Não creio que as demonstrações das ruas, de protestos e contra-protestos, modifiquem o curso dos acontecimentos políticos. São válvulas de escape de frustrações que se vinham acumulando e se tornaram agudas com as revelações da colossal corrupção na Petrobras através das investigações judiciais da Operação Lava Jato. Observando a progressão do que é violência política, as palavras do poeta Garcia Lorca vêm ao caso: primeiro a algazarra, depois o protesto e finalmente o tiroteio.

No entanto, o Brasil não é temperamentalmente hispânico. Como se diz aqui, os conflitos políticos frequentemente acabam em pizza, não em tiroteio. O que quer dizer pizza? É compartilhar uma porção saborosa pela qual se chega ao diálogo e a concessões mútuas em benefício de um pacificação. De outra maneira, só existe a revolução violenta. Parece claro que é o que querem os radicais, porém isso não tem ressonância na alma brasileira.

Todos os comentaristas de política nacional coincidem que um processo de diálogo iniciou-se em Brasília, entre os poderes Federais e os Estados. A presidenta Rousseff conseguiu o apoio do presidente do Senado, Renan Calheiros, que propõe uma agenda para negociações políticas sobre como implementar as reformas econômicas do ministro da Fazenda, Joaquim Levy. Calheiros, um veterano conhecedor de como cozinhar pizzas, declarou que rechaça o impeachment e parece que conseguiu proteção da Suprema Corte Federal contra uma possível acusação de que recebeu apoio eleitoral ilegal por meio de desvios de dinheiro da Petrobras. Igualmente, o governador Geraldo Alckmin, de São Paulo, o Estado mais poderoso do Brasil, não se posiciona sobre o impeachment e a redução do mandato da presidenta Rousseff.

Alckmin aspira ser candidato a presidente pelo partido de oposição PSDB em 2018. Ele é um político prudente que não tem a tentação de incendiar a política brasileira. Com esta postura constitucionalista, Alckmin se distancia claramente do senador Aécio Neves, ex-governador de Minas Gerais, que foi derrotado por Rousseff na eleição presidencial de 2014. Neves encabeça um setor do PSDB que quer impugnar a eleição de Rousseff e reduzir seu segundo mandato. Para tal, depende de decisões que teriam que ser adotadas pelo Congresso Nacional, pelo Tribunal de Contas da União e pela Suprema Corte.

Este é um caminho que pode levar anos de desgastes políticos e postergar a recuperação econômica que o Governo federal vem perseguindo sob o comando do ministro da Fazenda Levy e o Banco Central. Neves perdeu a eleição de 2014 porque foi derrotado pelo PT no Estado que ele governou duas vezes, de 2003 a 2010, elegendo seu sucessor. Seu desejo de provocar uma nova eleição, antecipada, cheira mais a uma revanche pessoal que a um projeto de recuperação do poder nacional do PSDB. Não inspira confiança, que é o de que o Brasil mais necessita.

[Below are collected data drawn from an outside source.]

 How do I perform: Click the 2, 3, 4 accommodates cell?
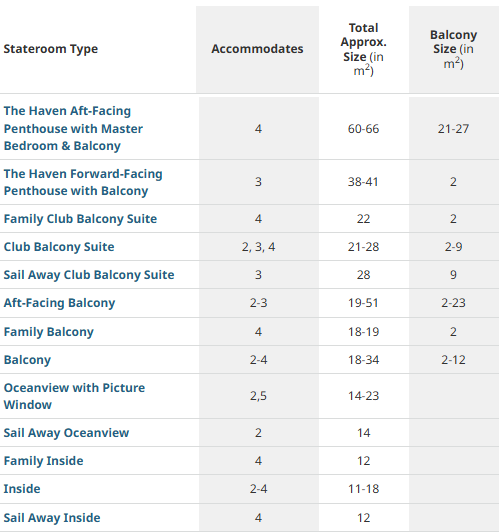[258, 247]
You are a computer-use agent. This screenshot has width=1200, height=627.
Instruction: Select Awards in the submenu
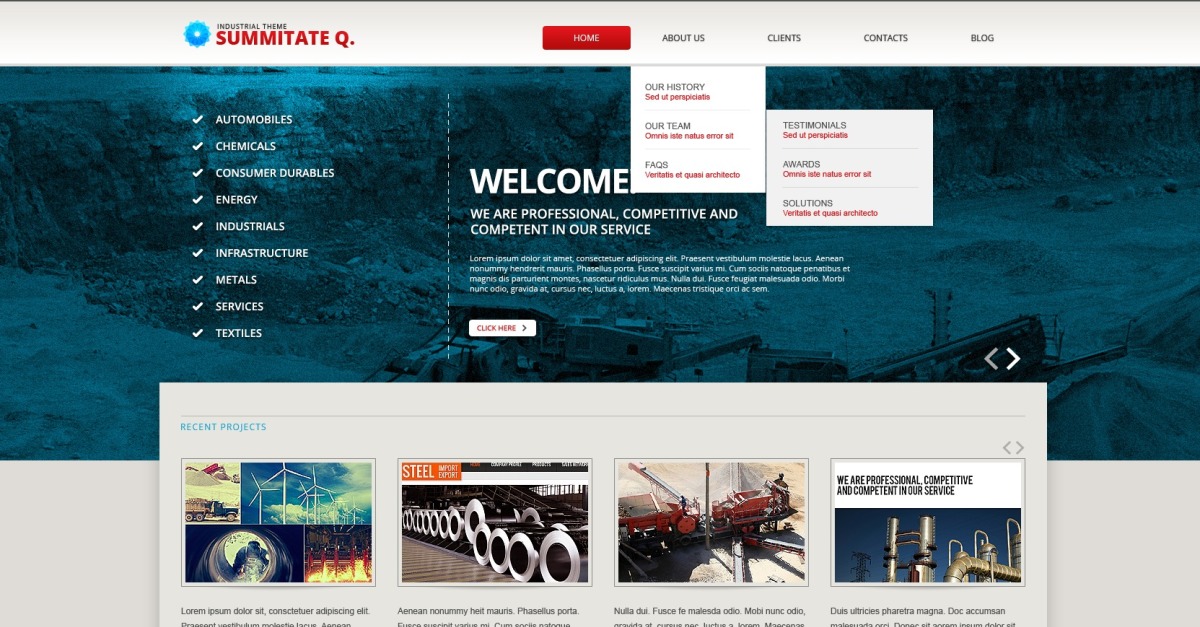coord(801,164)
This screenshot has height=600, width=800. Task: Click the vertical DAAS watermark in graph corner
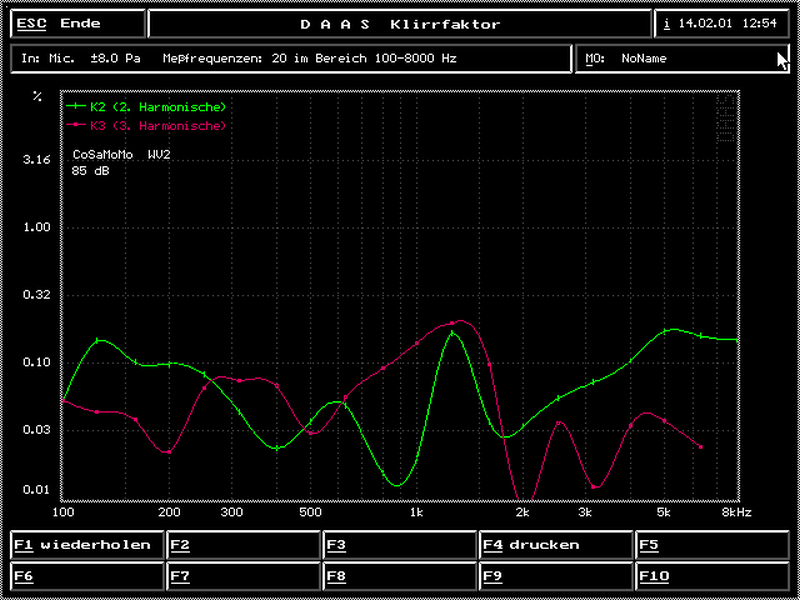[727, 120]
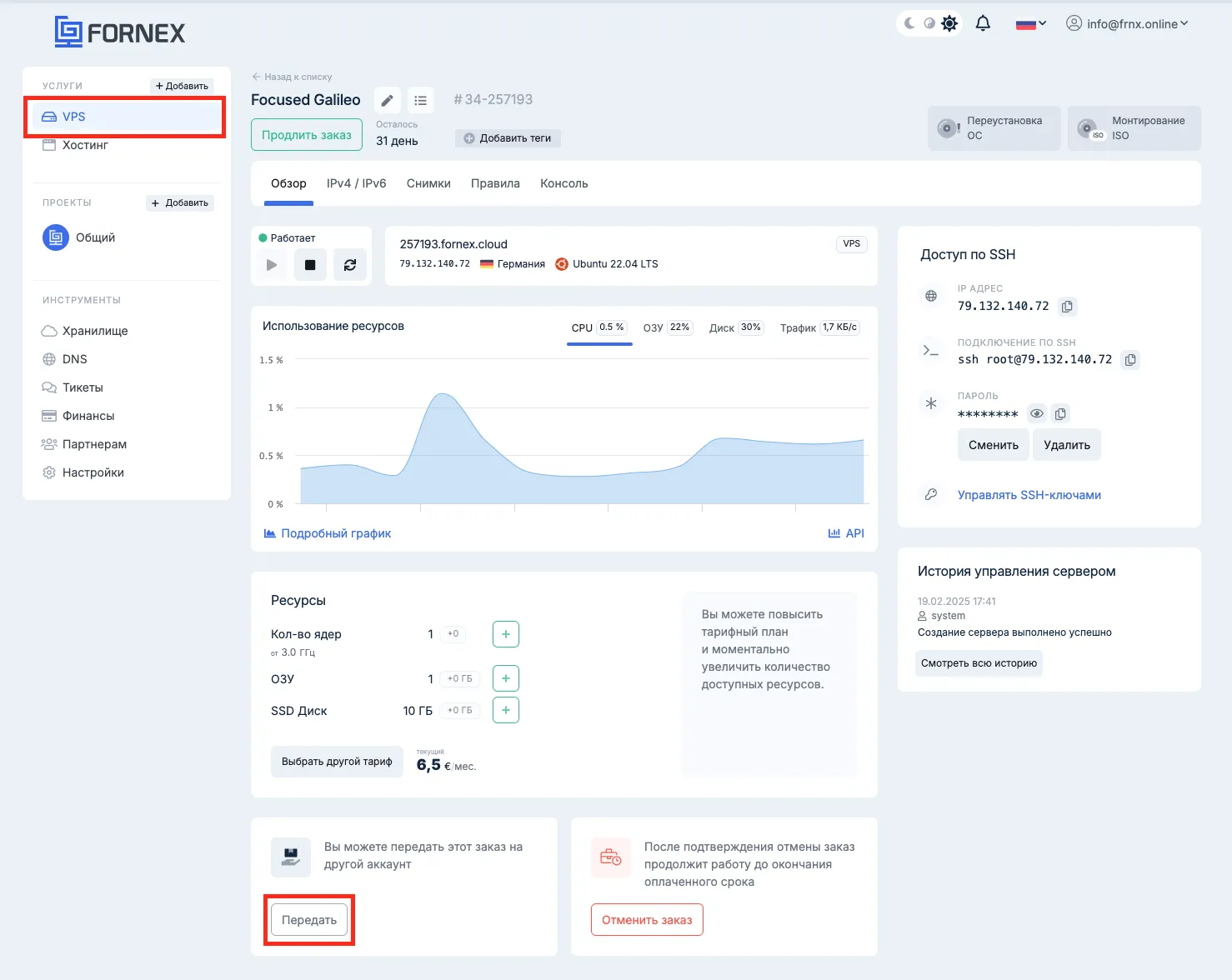Image resolution: width=1232 pixels, height=980 pixels.
Task: Open the notifications bell
Action: (983, 23)
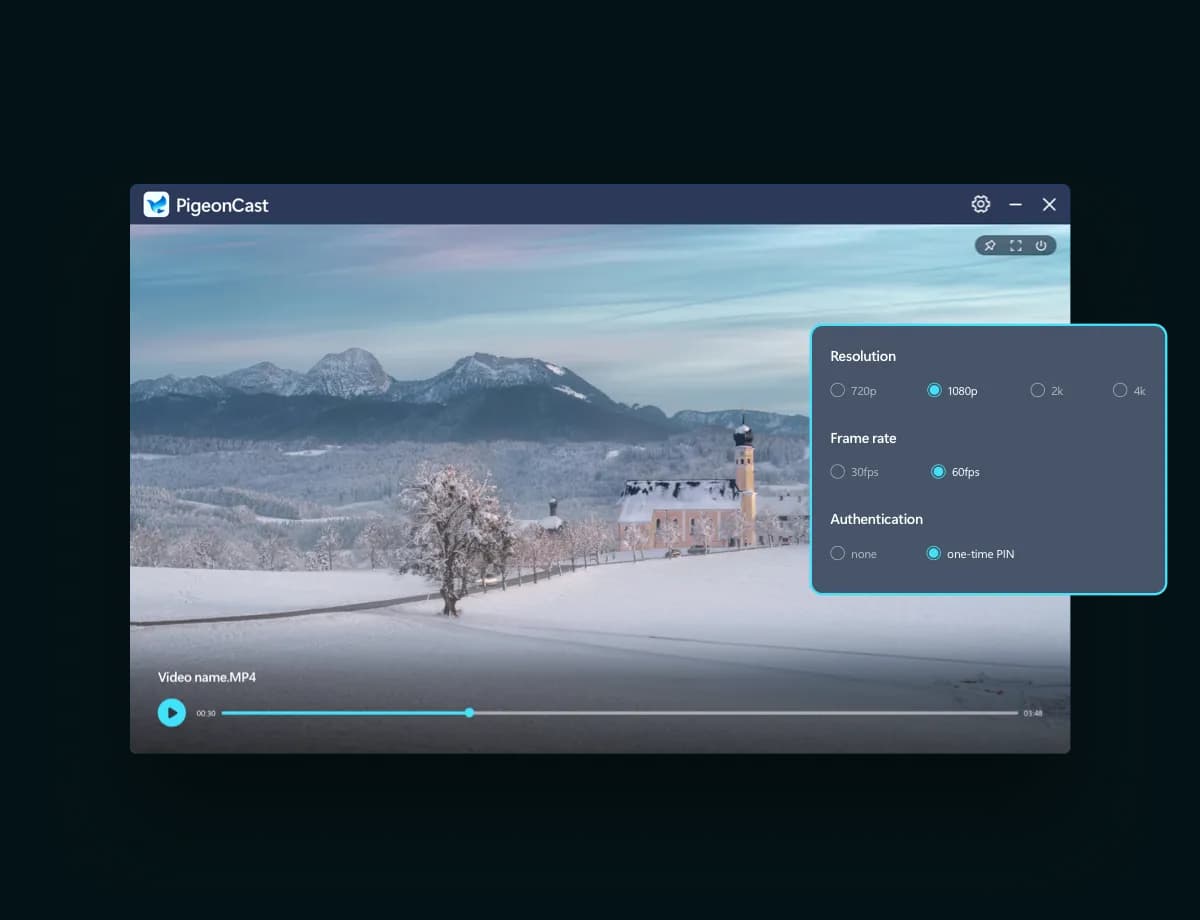This screenshot has width=1200, height=920.
Task: Click the Video name.MP4 title
Action: (x=207, y=677)
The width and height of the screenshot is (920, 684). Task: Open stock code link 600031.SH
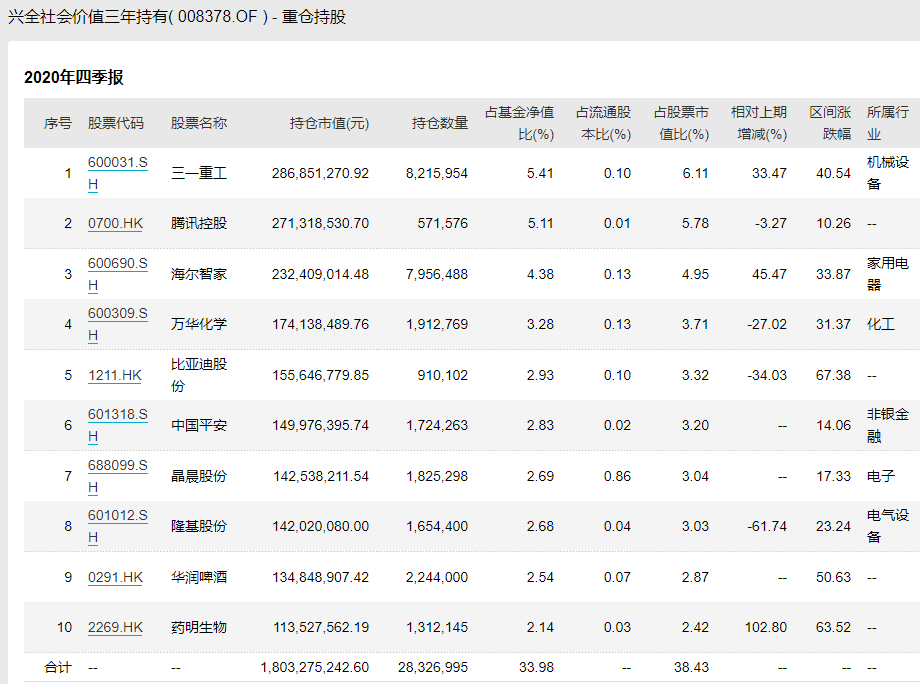(x=117, y=163)
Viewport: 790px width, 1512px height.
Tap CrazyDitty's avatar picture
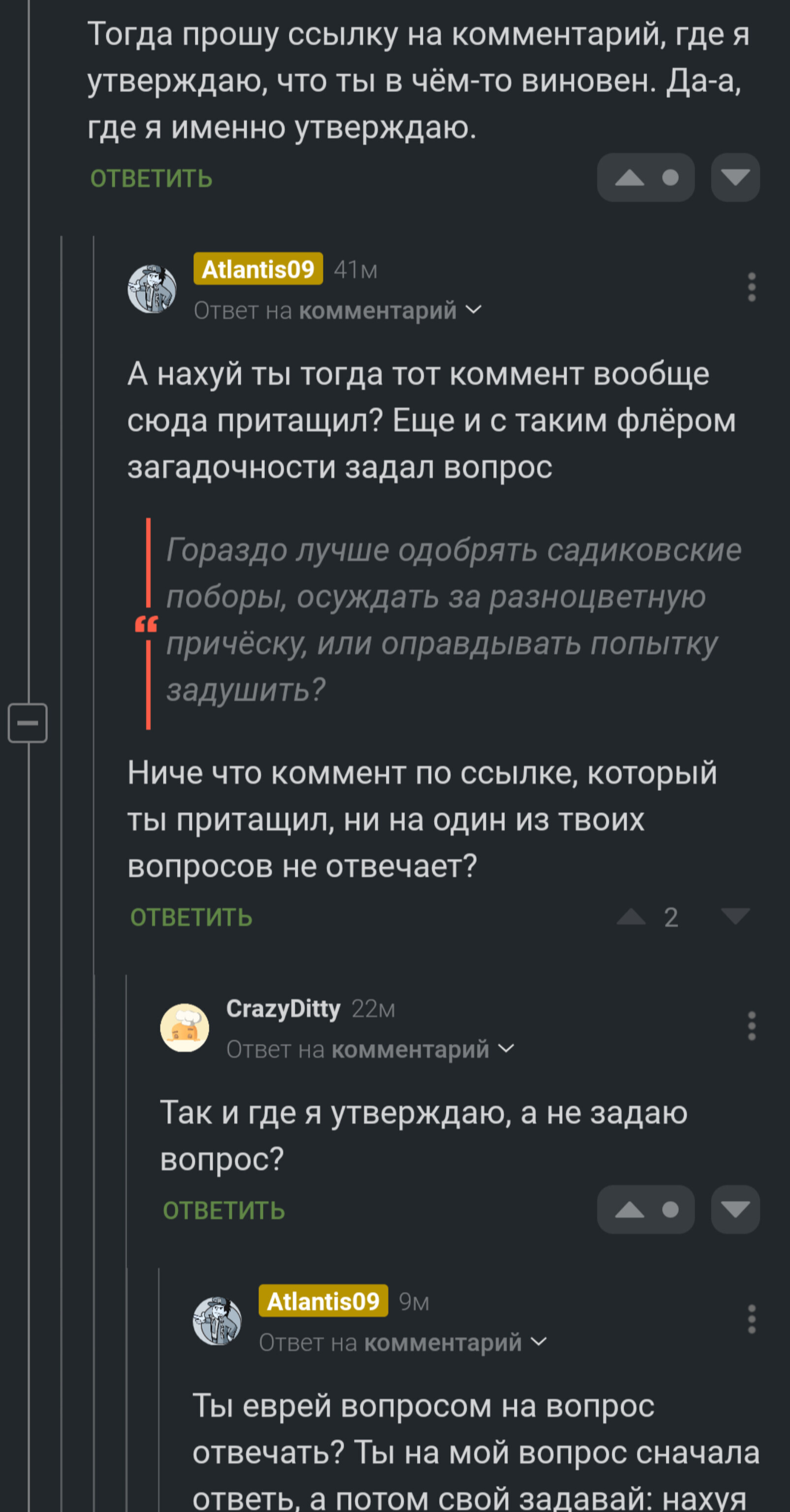click(185, 1028)
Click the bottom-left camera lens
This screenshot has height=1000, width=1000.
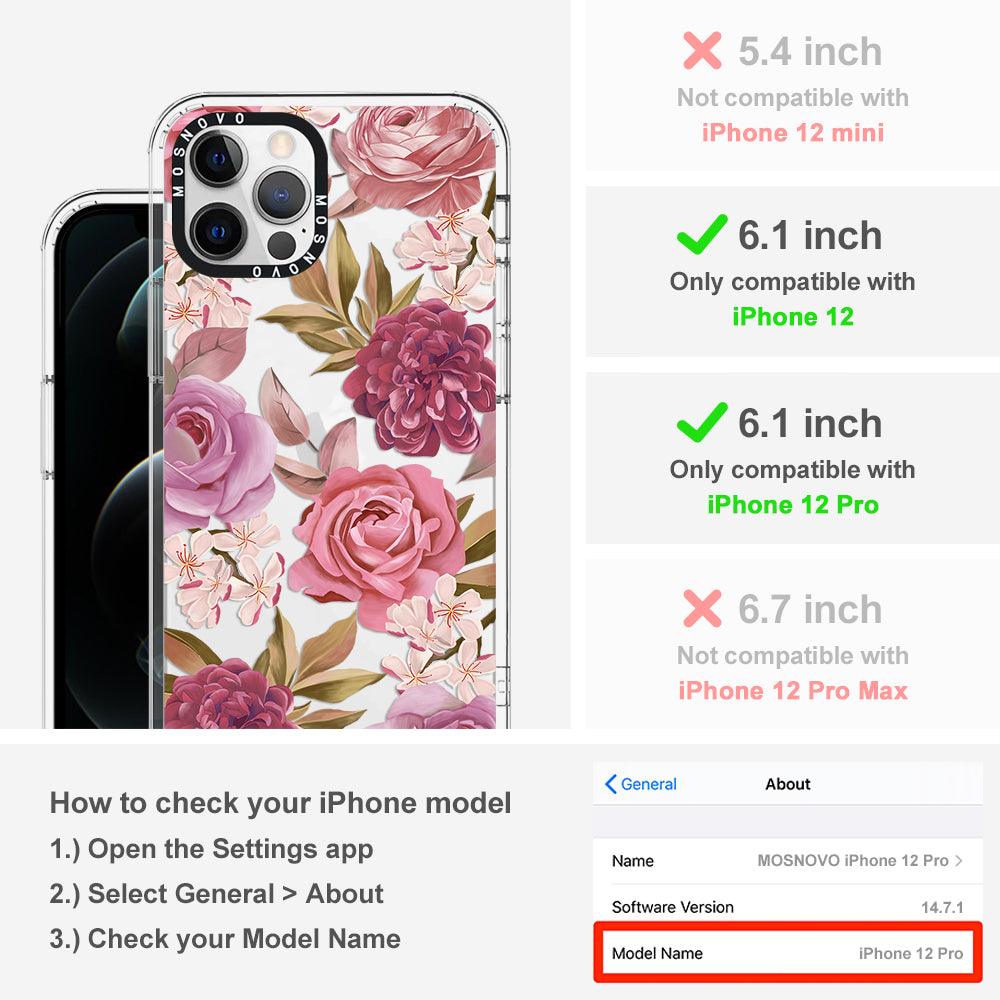click(x=218, y=232)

Coincidentemente, a visita de Angela Merkel, a chanceler da Alemanha, ao Brasil esta semana, é uma amostra de que o mundo econômico do Ocidente está esperando que o impasse político brasileiro não aprofunde a queda econômica. Merkel tem muita experiência em tratar com países devedores que dependem de financiamento externo para crescer, como a Grécia. Conforme se viu, depois das bravatas do governo grego esquerdista denunciando seus credores, o primeiro-ministro Alexis Tsipras aceitou os termos duros de um novo refinanciamento de sua dívida “impagável” em troca da aplicação dos remédios postergados desde 2010. Merkel vem acompanhada por executivos das maiores empresas privadas da Alemanha que já têm o Brasil como seu maior mercado fora da Europa. Seguramente irão apoiar um programa de recuperação, se o governo de Rousseff for capaz de apresentar uma política econômica convincente.